21. Hukuk Dairesi 2016/8689 E. , 2017/3278 K.
"İçtihat Metni"MAHKEMESİ :İş Mahkemesi
Davacı, davalılardan işverene ait işyerinde sigortalı çalışmaya başladığı tarihin tespitine karar verilmesini istemiştir.
Mahkeme ilamında belirtildiği şekilde, isteğin kabulüne karar vermiştir.
Hükmün davalılardan Kurum vekili tarafından temyiz edilmesi üzerine temyiz isteğinin süresinde olduğu anlaşıldıktan ve Tetkik Hakimi ...tarafından düzenlenen raporla dosyadaki kağıtlar okunduktan sonra işin gereği düşünüldü ve aşağıdaki karar tesbit edildi.
K A R A R
Dava, davacının sigortalılık başlangıcının 01/07/1985 tarihi olduğunun tespiti istemine ilişkindir.
Mahkemece, Açılan davanın kabulü ile, davacının sigorta başlangıç tarihinin 01/07/1985 tarihi olduğunun tespitine karar verilmiştir.
Dosyadaki kayıt ve belgelerden; davacının 07/06/1970 doğumlu olduğu, 12/07/1985 varide tarihli işe giriş bildirgesi ile davacının 01/07/1985 tarihinde ... ünvanlı ... sicil numaralı işyerinde çalışmaya başladığının Kuruma bildirildiği, davacının hizmet cetvelindeki bildirimlerinin 1987 yılında başladığı anlaşılmaktadır.
Dava hakkı hukuki yarar ile sınırlıdır.

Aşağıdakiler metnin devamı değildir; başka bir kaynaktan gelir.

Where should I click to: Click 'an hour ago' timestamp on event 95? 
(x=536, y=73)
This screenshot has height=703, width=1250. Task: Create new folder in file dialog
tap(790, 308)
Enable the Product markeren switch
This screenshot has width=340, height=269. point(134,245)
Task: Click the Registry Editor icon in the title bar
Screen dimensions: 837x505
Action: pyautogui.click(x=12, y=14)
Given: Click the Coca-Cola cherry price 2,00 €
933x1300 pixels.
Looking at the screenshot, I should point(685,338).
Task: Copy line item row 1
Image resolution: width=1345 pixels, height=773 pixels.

Davacının dava açma hakkına sahip olması, dava açabilmesi için yeterli değildir. Davacının mahkemeden hukuki korunma istemesinde korunmaya değer bir yararı olmalıdır. Hukuki yarar bir dava şartı olup, mahkeme dava şartlarını resen incelemekle görevlidir. Dava açılmasında korunmaya değer bir hukuki yarar yok ise, davanın bu yönden esasa girilmeden reddi gerekir.

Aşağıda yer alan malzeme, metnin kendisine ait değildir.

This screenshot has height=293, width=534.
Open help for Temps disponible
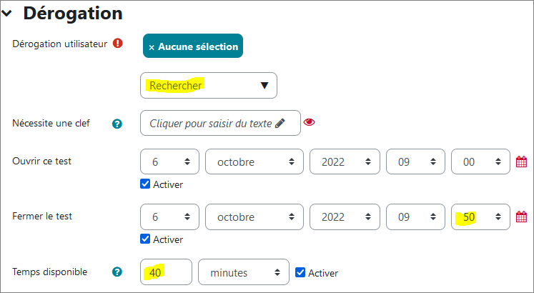(117, 272)
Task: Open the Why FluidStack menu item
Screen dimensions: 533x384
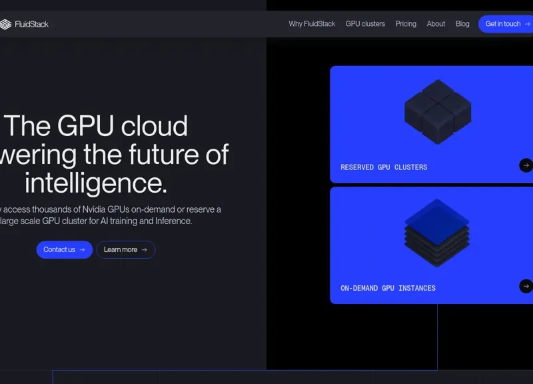Action: (311, 23)
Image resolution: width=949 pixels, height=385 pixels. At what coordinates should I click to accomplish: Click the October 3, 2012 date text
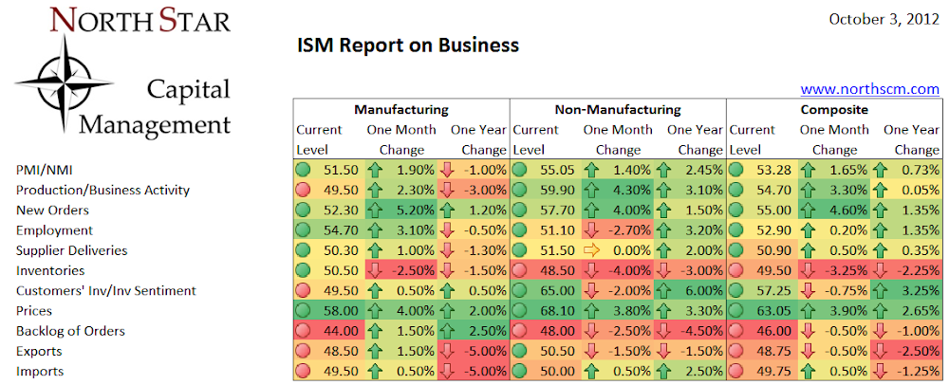pyautogui.click(x=884, y=19)
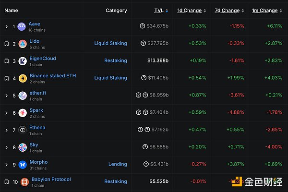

Bu ilkeden hareketle, dava şartı olarak hukuki yararın varlığının, mahkemece, taraflarca dava dosyasına sunulmuş deliller, olay veya olgular çerçevesinde, kural olarak davanın açıldığı tarihe göre, kendiliğinden ve yargılamanın her aşamasında gözetilmesi gerekir. Bu sayede, iç hukukumuzun bir parçası olan Avrupa İnsan Hakları Sözleşmesi (İnsan Hakları ve Temel Özgürlüklerin Korunmasına İlişkin Söileşme)"nin 6. maddesi ve 1982 Anayasası’nın 36. maddesinde düzenlenen "hak arama özgürlüğü" nün dürüstlük kuralına uygun kullanılması sağlanabilecek; bu durum, haksız davalar açmak suretiyle, dava hakkının kölüye kullanılmasına karşı bir güvence oluşturacaktır.
Ayrıca, 506 sayılı Yasanın 60/G maddesine göre, 18 yaşından önce malullük, yaşlılık ve ölüm sigortasına tabi olanların sigortalılık süresi, 18 yaşını doldurdukları tarihte başlamış kabul edilir. Ancak bu tarihten önceki süreler için ödenen primleri, prim ödeme gün sayılarının hesabına dahil edilir. Başka bir anlatımla, 18 yaştan önceki süreler sigortalılık süresine sayılmaz ise de, prim ödeme gün sayılarının hesabında nazara alınır.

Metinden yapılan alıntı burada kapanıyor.